Validées dans le cadre du dialogue social, ces mesures, avant leur adoption définitive par le conseil d’administration, doivent faire l’objet d’une étude d’impact réalisée par le CGE. Cette instance se réunit avant les conseils d’administration, sur convocation du ministre de l’emploi qui en assure la présidence et qui peut déléguer cette tâche à son secrétaire général, pour examiner les mesures prévues à l’ordre du jour. N’ayant pas tenu de réunion depuis novembre 2010, le CGE n’a donc pas pu examiner les projets en question. «Nous avons donné notre accord de principe pour les mesures comprises dans le dialogue social. Seulement, il nous faut avoir les aspects techniques et opérationnels de leur mise en place pour la validation définitive. D’où l’importance du travail du Comité de gestion et d’études», confie-t-on à la CGEM.

Le mandat des membres du CGE est expiré depuis plusieurs mois…

Pourquoi ce comité ne s’est donc pas tenu conformément à la procédure qui prévoit deux réunions avant chaque conseil d’administration ? Contactée par La Vie éco, la direction de la CNSS invoque le fait que le CGE ne pourra pas se réunir légalement étant donné que le mandat de ses membres a expiré depuis plusieurs mois déjà. Le comité est composé des représentants des centrales syndicales, de la CNSS, des ministères de l’emploi et des finances ainsi que de la CGEM. Ils sont désignés par le conseil d’administration.
Reste maintenant à trouver une solution pour sortir de cette impasse. Selon des observateurs, le conseil d’administration, s’il se tient le 10 août, comme proposé par la CNSS, restera ouvert le temps de mettre les préalables en place, notamment la désignation des nouveaux membres du CGE et la réalisation des études d’impact nécessaires. Ce qui va, déplore-t-on dans le milieu syndical, retarder la mise en place des diverses mesures du dialogue social.  
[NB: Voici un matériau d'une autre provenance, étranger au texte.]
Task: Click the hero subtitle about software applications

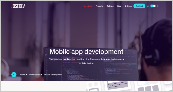Action: tap(87, 61)
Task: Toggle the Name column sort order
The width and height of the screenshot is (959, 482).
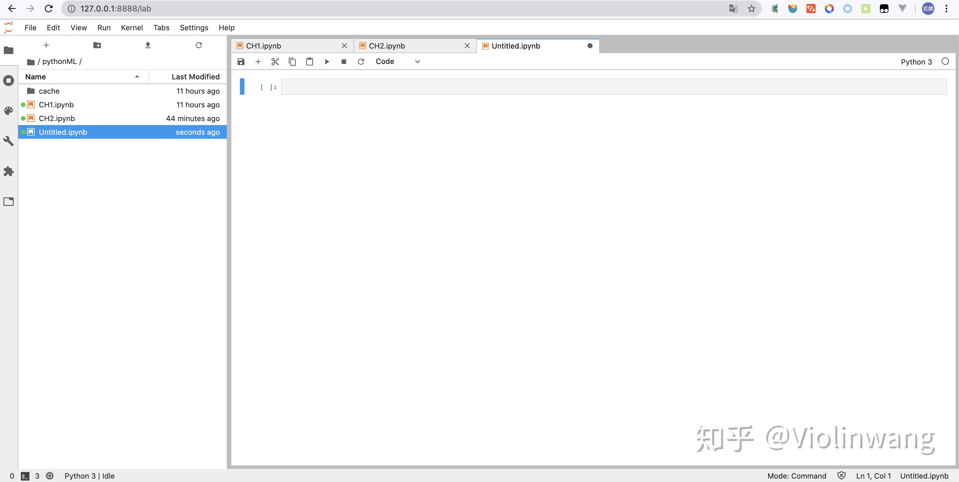Action: [36, 76]
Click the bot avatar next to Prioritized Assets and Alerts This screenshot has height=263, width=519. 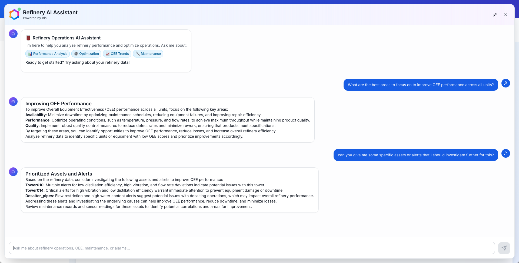tap(13, 172)
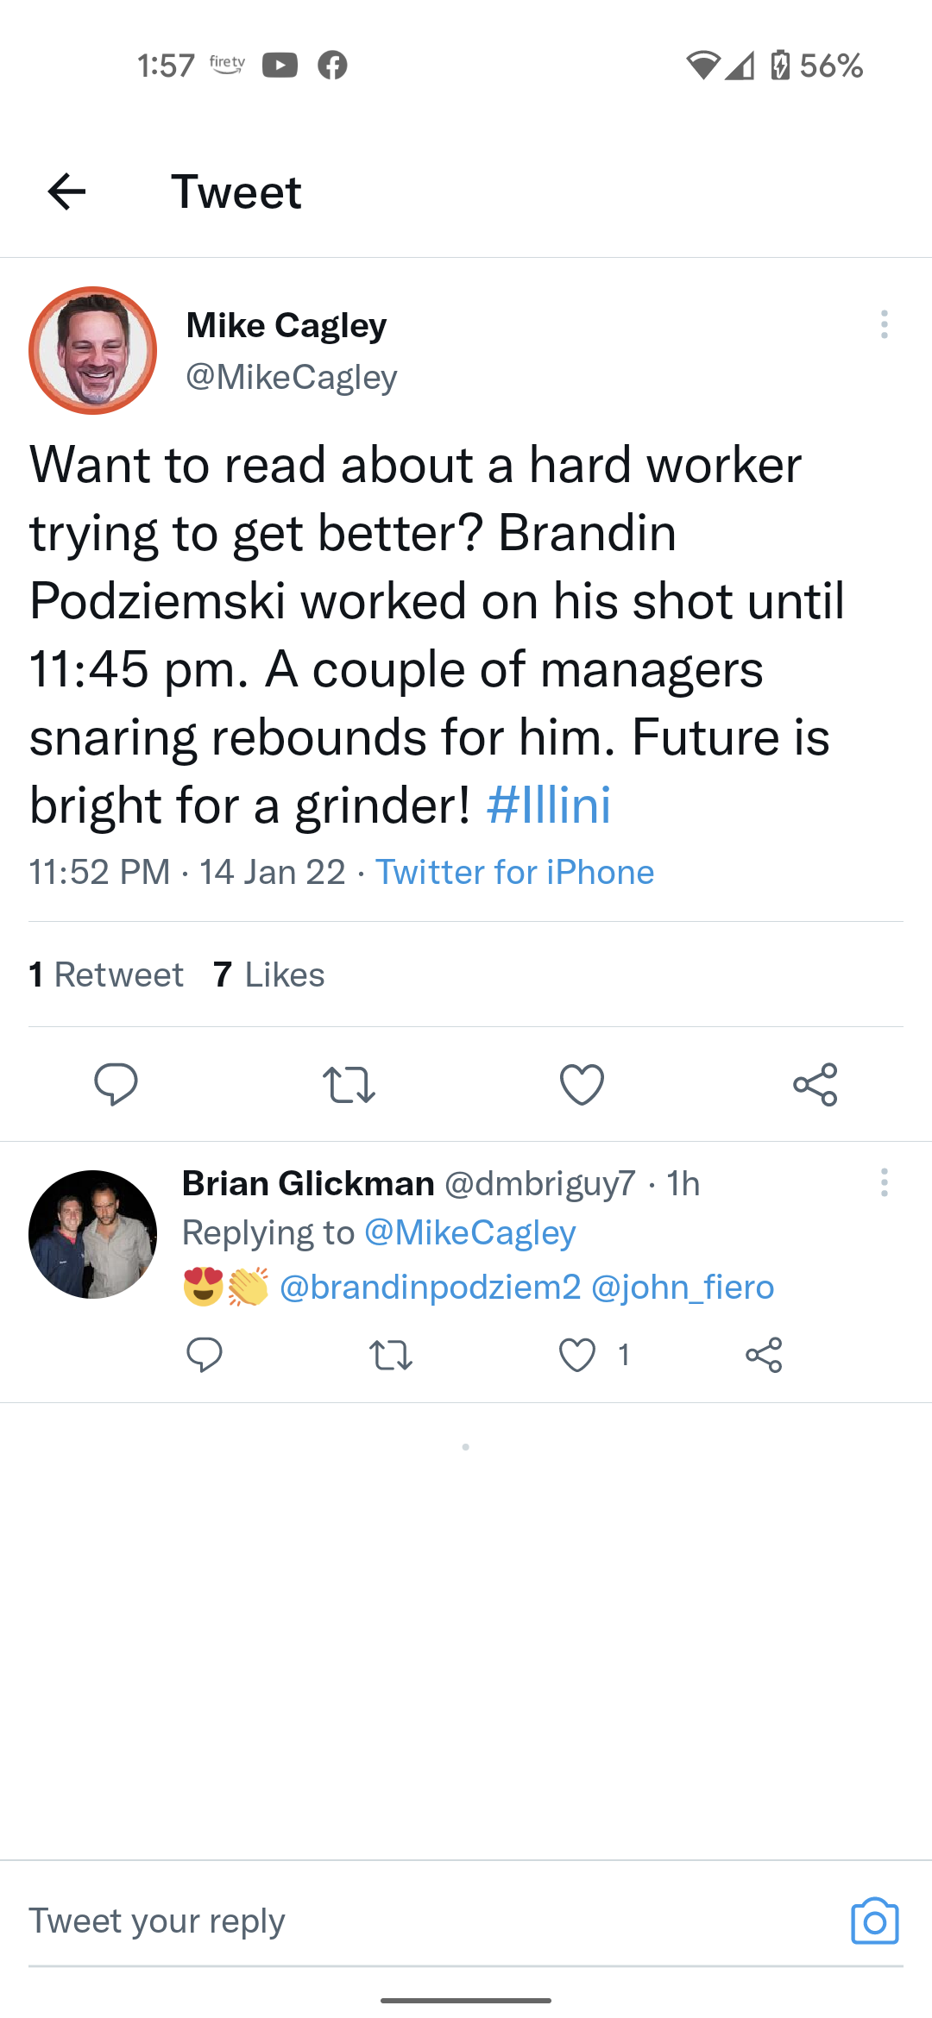
Task: View the 7 Likes list
Action: click(269, 975)
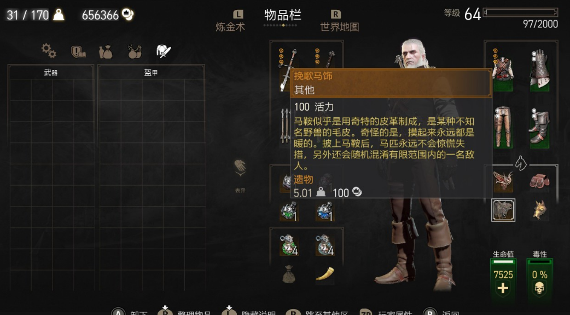Select the equipped trousers slot
Image resolution: width=570 pixels, height=315 pixels.
(x=503, y=128)
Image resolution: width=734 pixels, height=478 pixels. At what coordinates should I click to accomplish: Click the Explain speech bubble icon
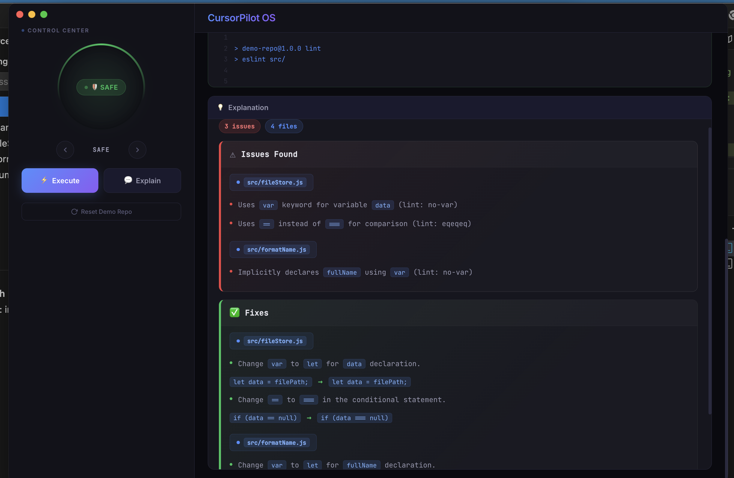pyautogui.click(x=128, y=180)
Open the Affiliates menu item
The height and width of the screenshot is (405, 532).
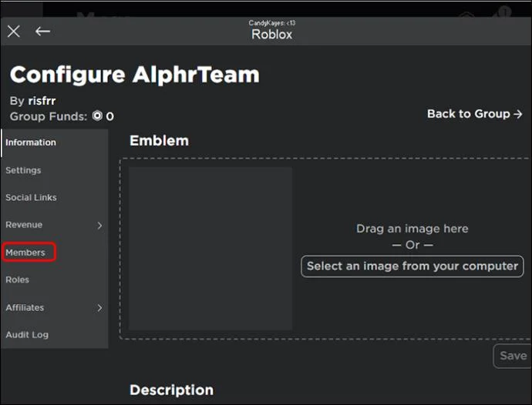(55, 308)
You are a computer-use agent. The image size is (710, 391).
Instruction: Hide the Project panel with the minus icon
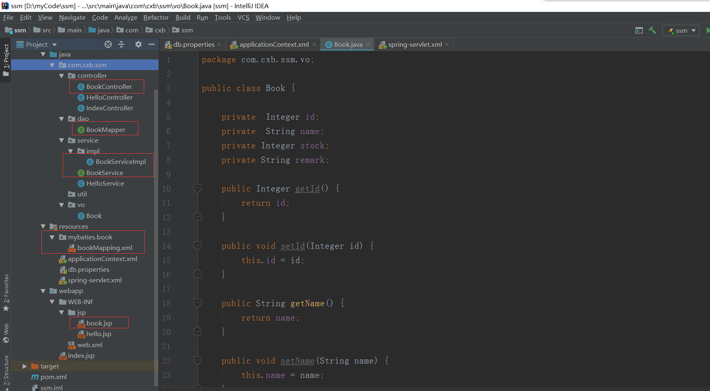(x=151, y=44)
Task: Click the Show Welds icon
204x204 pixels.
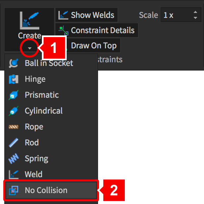Action: tap(63, 15)
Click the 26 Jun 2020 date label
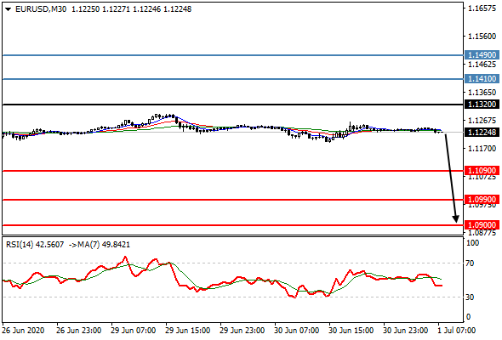The image size is (502, 340). [x=23, y=331]
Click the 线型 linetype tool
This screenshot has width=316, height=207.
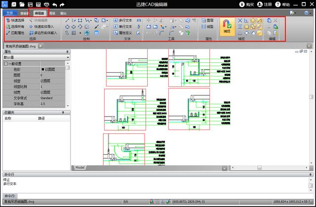pos(207,27)
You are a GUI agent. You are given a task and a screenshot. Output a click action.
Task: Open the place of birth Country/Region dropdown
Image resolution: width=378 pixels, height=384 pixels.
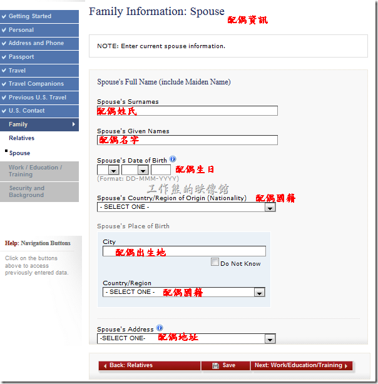point(184,292)
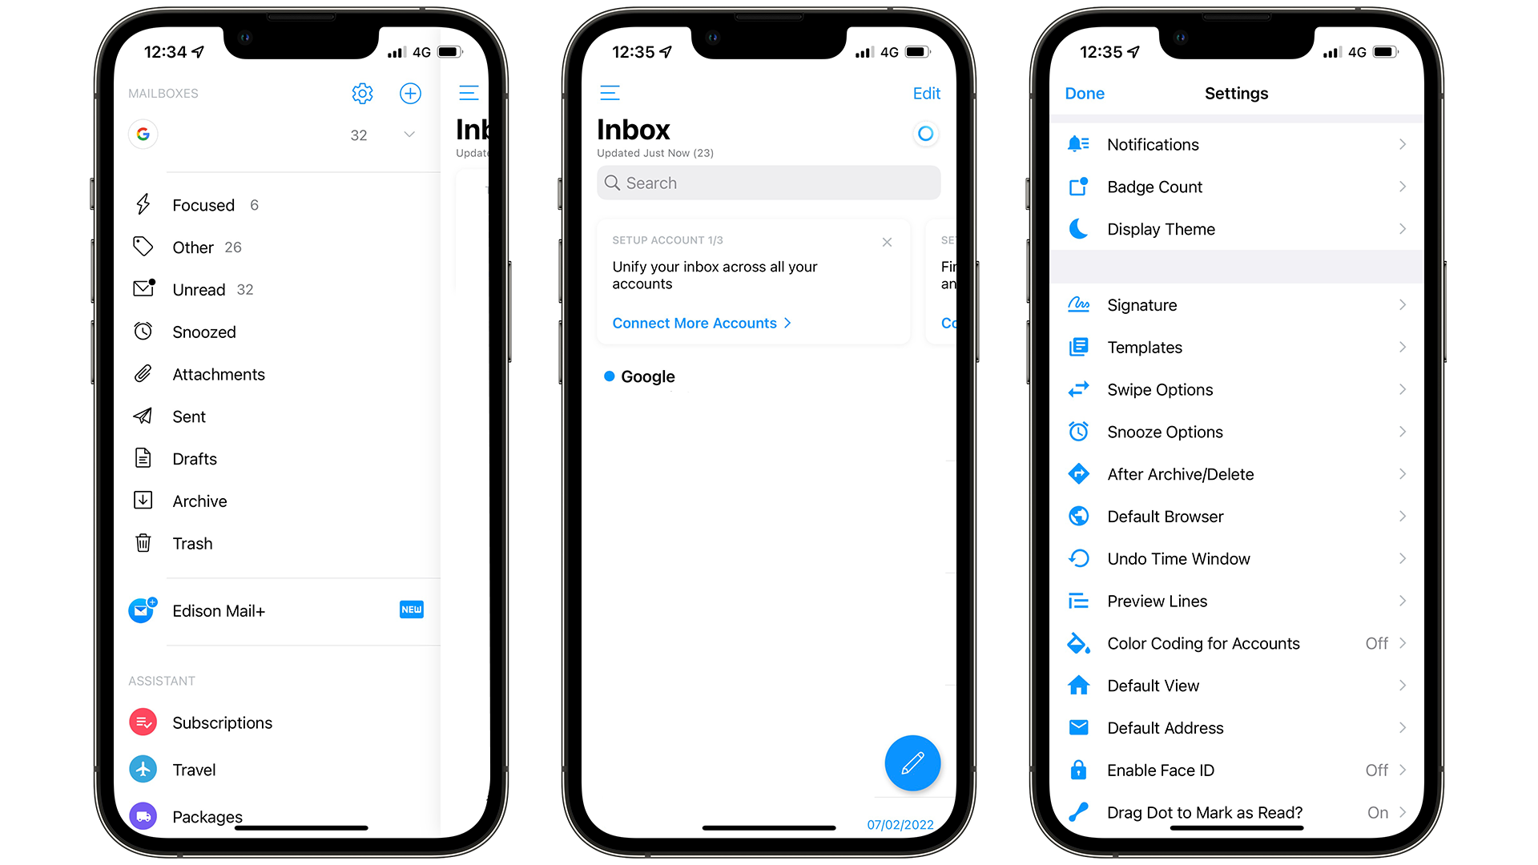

Pour sa part, la CGEM appelle la Caisse nationale de sécurité sociale à améliorer sa gouvernance afin de permettre l’évolution sociale du pays que le patronat dit être disposé à accompagner dans un environnement sain. La CNSS devrait d’abord passer à l’application de sa réorganisation interne, pourtant validée par le conseil d’administration en mai 2010, mais qui n’a toujours pas été annoncée. Selon des sources proches du dossier, cette restructuration de la caisse a été proposée par un cabinet d’études dont la prestation a coûté 5 MDH. Sa mise en place contribuera à mettre, selon les mêmes sources, de l’ordre dans la caisse qui a souffert, durant ces derniers mois, d’une vague de départs. La preuve, sur les 14 directions que compte la CNSS, huit n’ont pas de responsables, ce qui expliquerait peut-être les retards pris dans les études et la clôture des comptes.